As Vinton explains, the woman Sheldon admired was being escorted around town by the son of a wealthy doctor who happened to have an expensive horse and buggy. A vehicle, Sheldon thought, would be the perfect trump card.
“When he donated the car in 1931, one of the local reporters asked him ‘Mr. Sheldon, did you marry this girl?’ He said, ‘No, but three other fellows have since then,’” Vinton says, adding that the woman’s mother had told her to stay “‘away from Bobby. He’s a genius, but they’re only one step away from insanity’.”

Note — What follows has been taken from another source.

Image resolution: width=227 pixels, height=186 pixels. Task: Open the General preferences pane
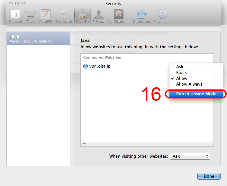[15, 16]
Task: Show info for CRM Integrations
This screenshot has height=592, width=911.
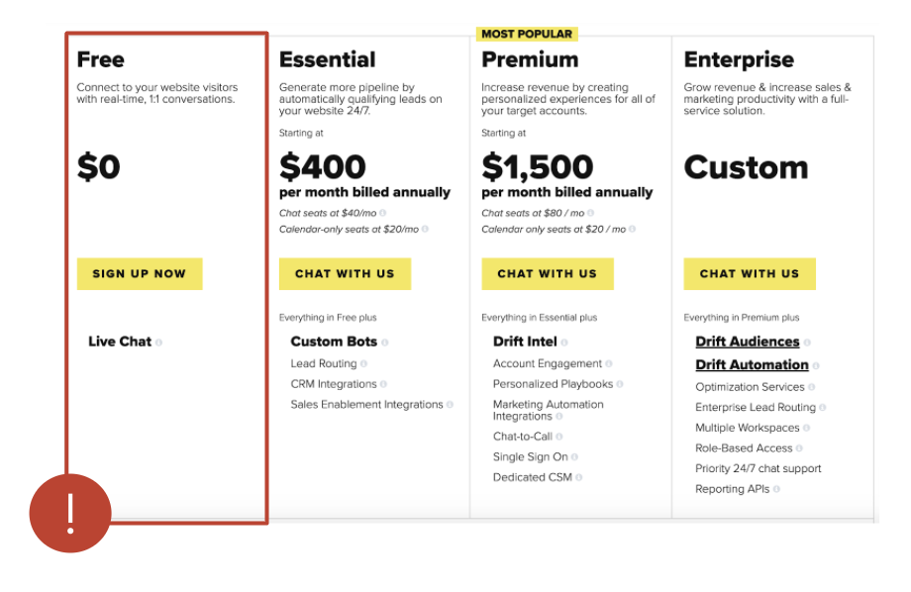Action: pos(383,384)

Though the motorcar didn’t get him the girl, it did jumpstart his career. In 1913, Sheldon became the first person to drive a gasoline-powered automobile on the Valdez Trail, the main artery from the port city of Valdez to Fairbanks, more than 360 miles away. It was a considerable achievement: At the time, the route was little more than a narrow and bumpy trail for sled dogs and wagons carrying prospectors. The trip required crossing the Tanana River with two poling boats: the car’s front wheels in one boat, the back wheels in another. But Sheldon proved long-haul travel could be done with motorized vehicles, and soon after he started a freighting business that transported gear and people to Alaska’s interior.
Later in life, Sheldon became a road commissioner for the state. In that role he lobbied to improve the Valdez Trail, which is now known as the Richardson Highway. He was also the first person to bus visitors into what would become Denali National Park, ran a post office, and served in the state legislature.
Though Sheldon passed away in 1983 just shy of his 100th birthday, his legacy of ingenuity lives on. Says Vinton: “He did so much to shape how automobiles came to and were used in Alaska.”